ПыСы.. Только тут нет cf-файла. cfu-файл это для обновление конфигурации. "Конфигурация" и "платформа" - это разные вещи

----------

Lurye (13.10.2016)

----------


## Online_Z

если нужно обновить платформу, то причем тут cf файл?
ставьте платформу, это должен быть setup.exe
кстати, на скрине у вас конфигурация 3.0.44.140. 
в этом релизе появилась новая фича - проверка легальности получения установленного обновления.
будьте готовы, что 1С захочет проверить наличие подписки ИТС на сайте и будет выносить мозг сообщениями, типа "Подключите интернет-поддержку" или "Обнаружено неправомерное использование..."

----------

Lurye (13.10.2016)

----------


## Lurye

> если нужно обновить платформу, то причем тут cf файл?
> ставьте платформу, это должен быть setup.exe
> кстати, на скрине у вас конфигурация 3.0.44.140. 
> в этом релизе появилась новая фича - проверка легальности получения установленного обновления.
> будьте готовы, что 1С захочет проверить наличие подписки ИТС на сайте и будет выносить мозг сообщениями, типа "Подключите интернет-поддержку" или "Обнаружено неправомерное использование..."

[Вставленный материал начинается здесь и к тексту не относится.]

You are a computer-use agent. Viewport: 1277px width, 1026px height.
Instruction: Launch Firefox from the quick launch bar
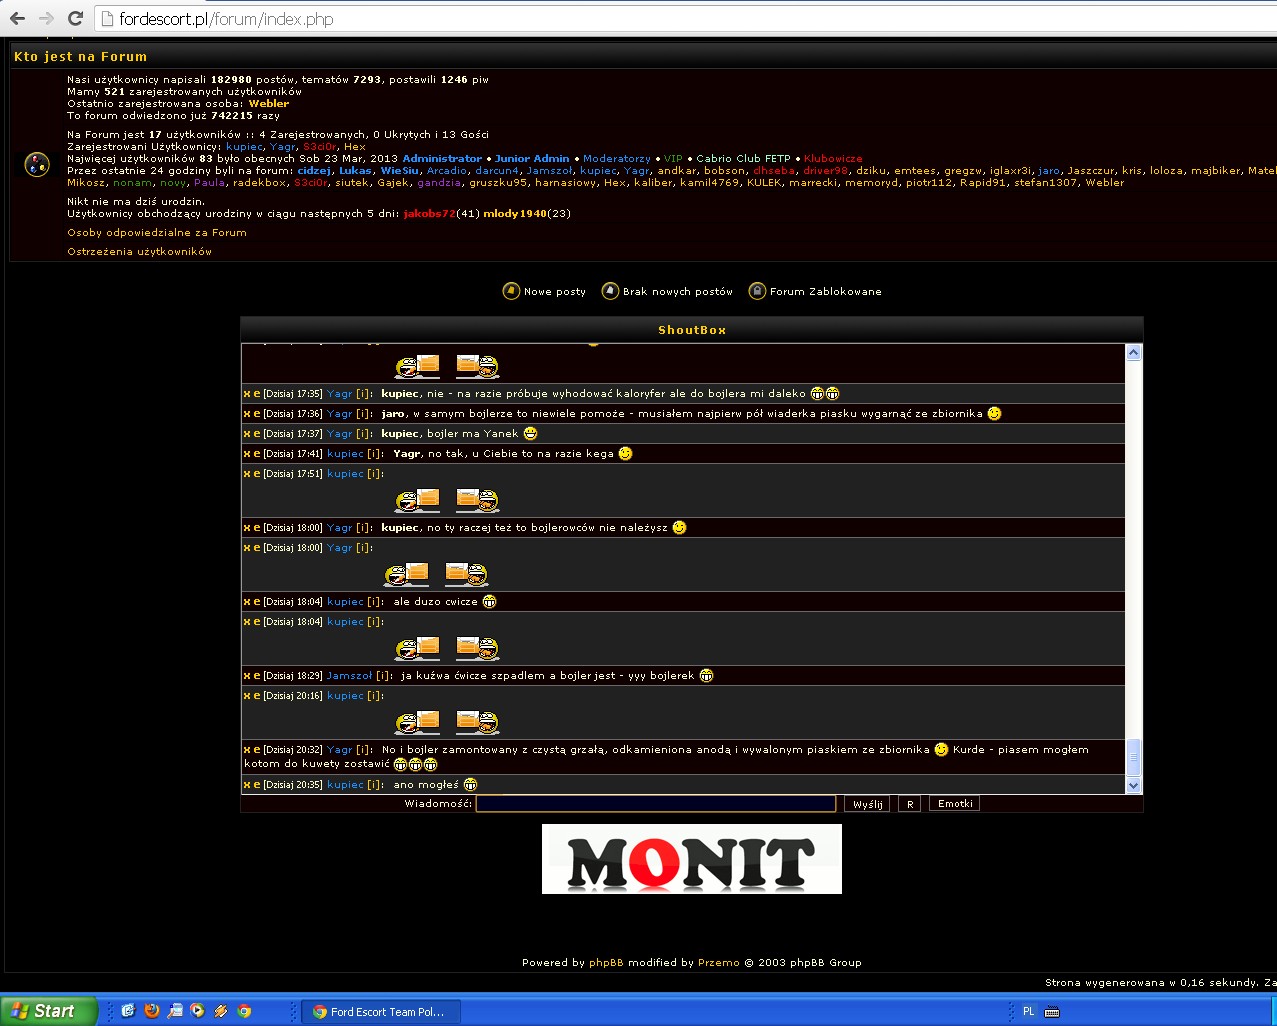tap(152, 1011)
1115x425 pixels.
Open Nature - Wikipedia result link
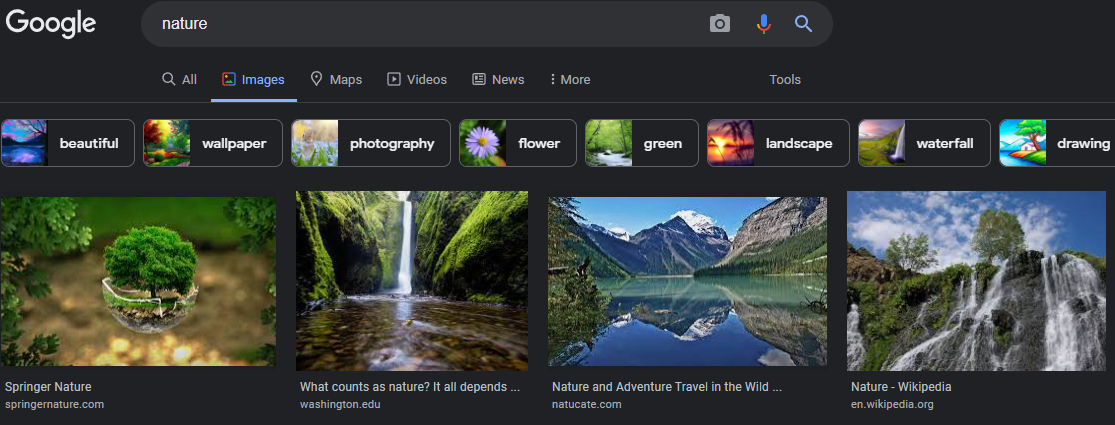(x=901, y=387)
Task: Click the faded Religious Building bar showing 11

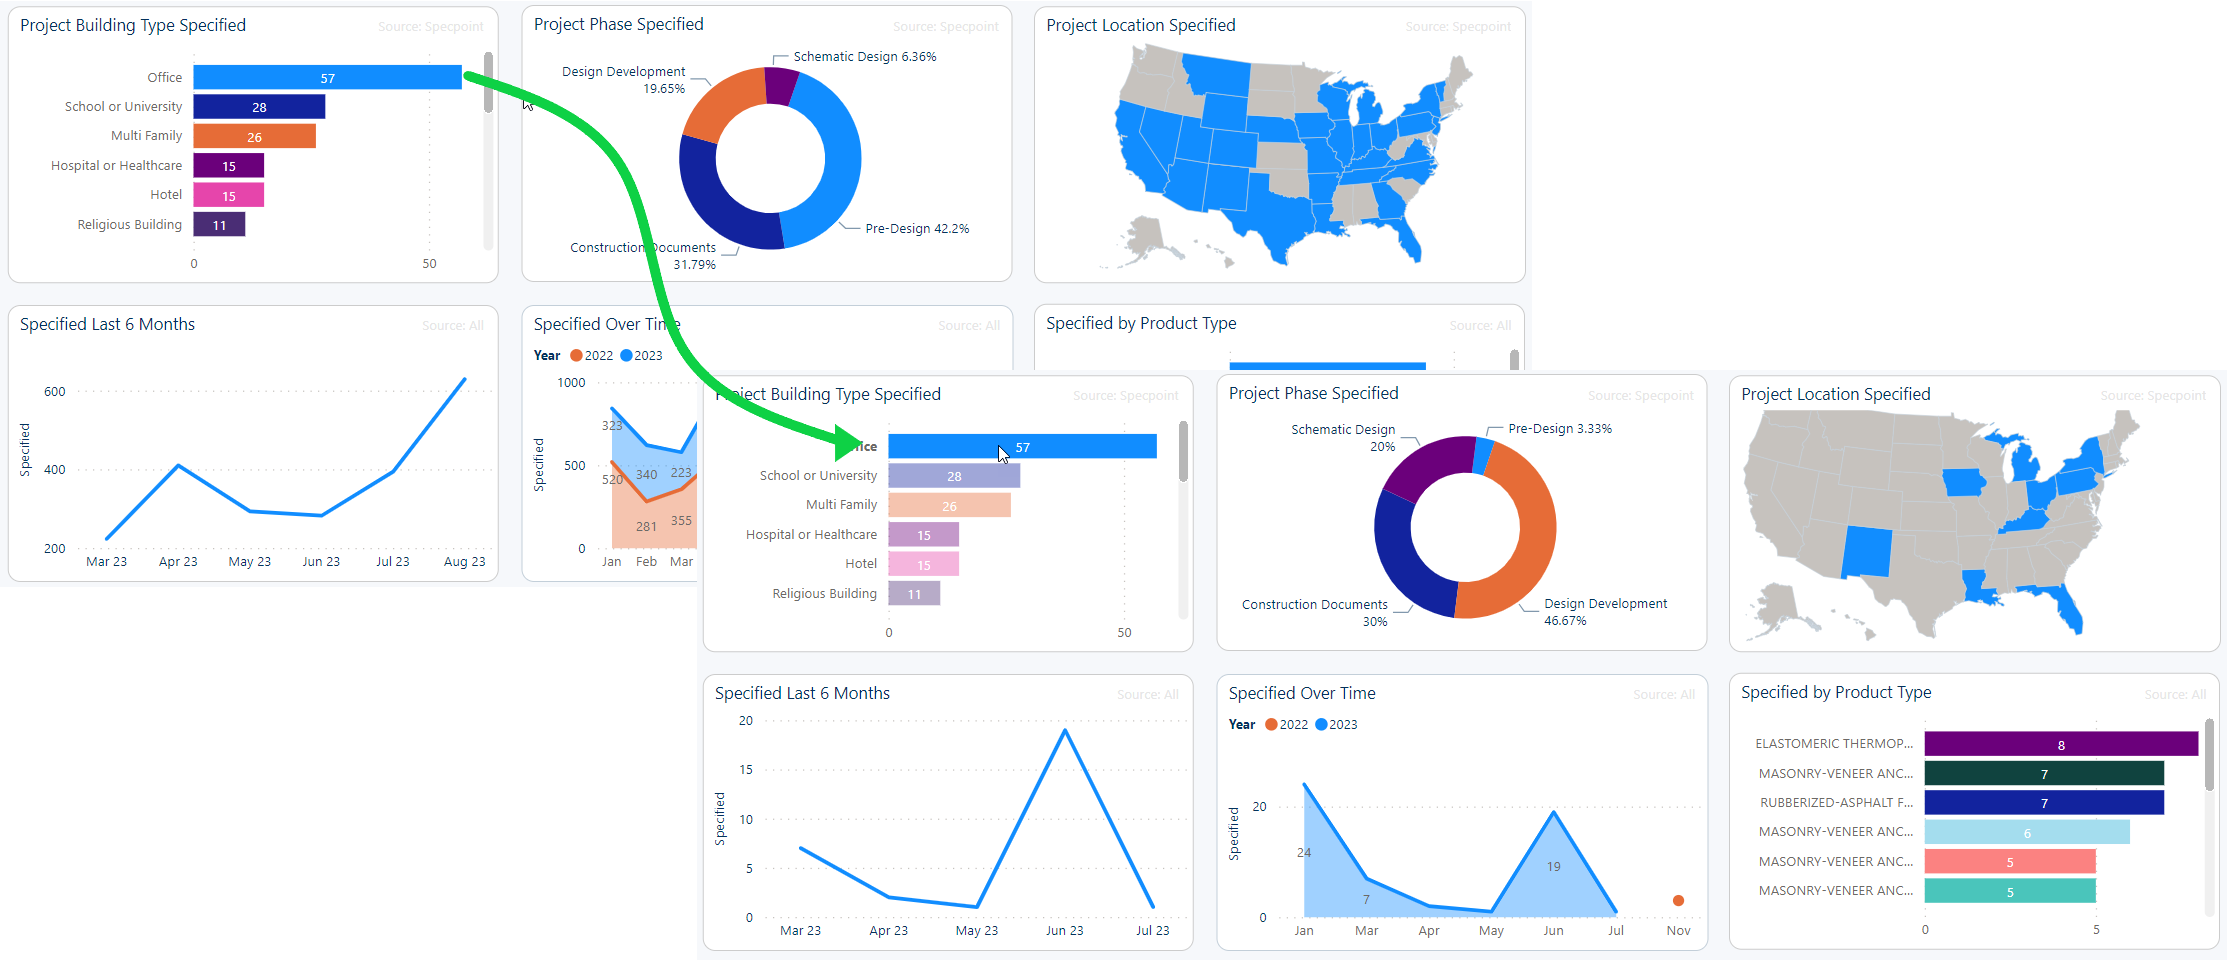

Скачала, обновила, спасибо!

Подскажите, пожалуйста, как теперь обновить конфигурацию до версии  3 0 44 124

----------


## Семен2014

> Скачала, обновила, спасибо!
> 
> Подскажите, пожалуйста, как теперь обновить конфигурацию до версии  3 0 44 124


Скачать обновление с http://www.unibytes.com/folder/4KHDJfEct8-B установить.
Но я Вас расстрою в 3.0.44.124 еще не было 4 фсс она вроде только с 3.0.44.140 появилась, как и сзв-м новая.

----------

Lurye (13.10.2016)

----------


## Lurye

Спасибо. скачала, поставила.
выскочило окно : обнаружено неправомерное использование ...
это чревато или как-то срочно мне нужно что-то испраивть (в настройках или где-т еще?)

----------


## Lurye

Обнаружено неправомерное использование данного программного продукта.

Для выяснения причины обратитесь к партнеру 1С, с которым у вас заключен договор сопровождения, или напишите сообщение в техническую поддержку. Для подготовки сообщения используйте ссылку «Сообщение в службу технической поддержки» в разделе администрирования на панели «Интернет-поддержка пользователей».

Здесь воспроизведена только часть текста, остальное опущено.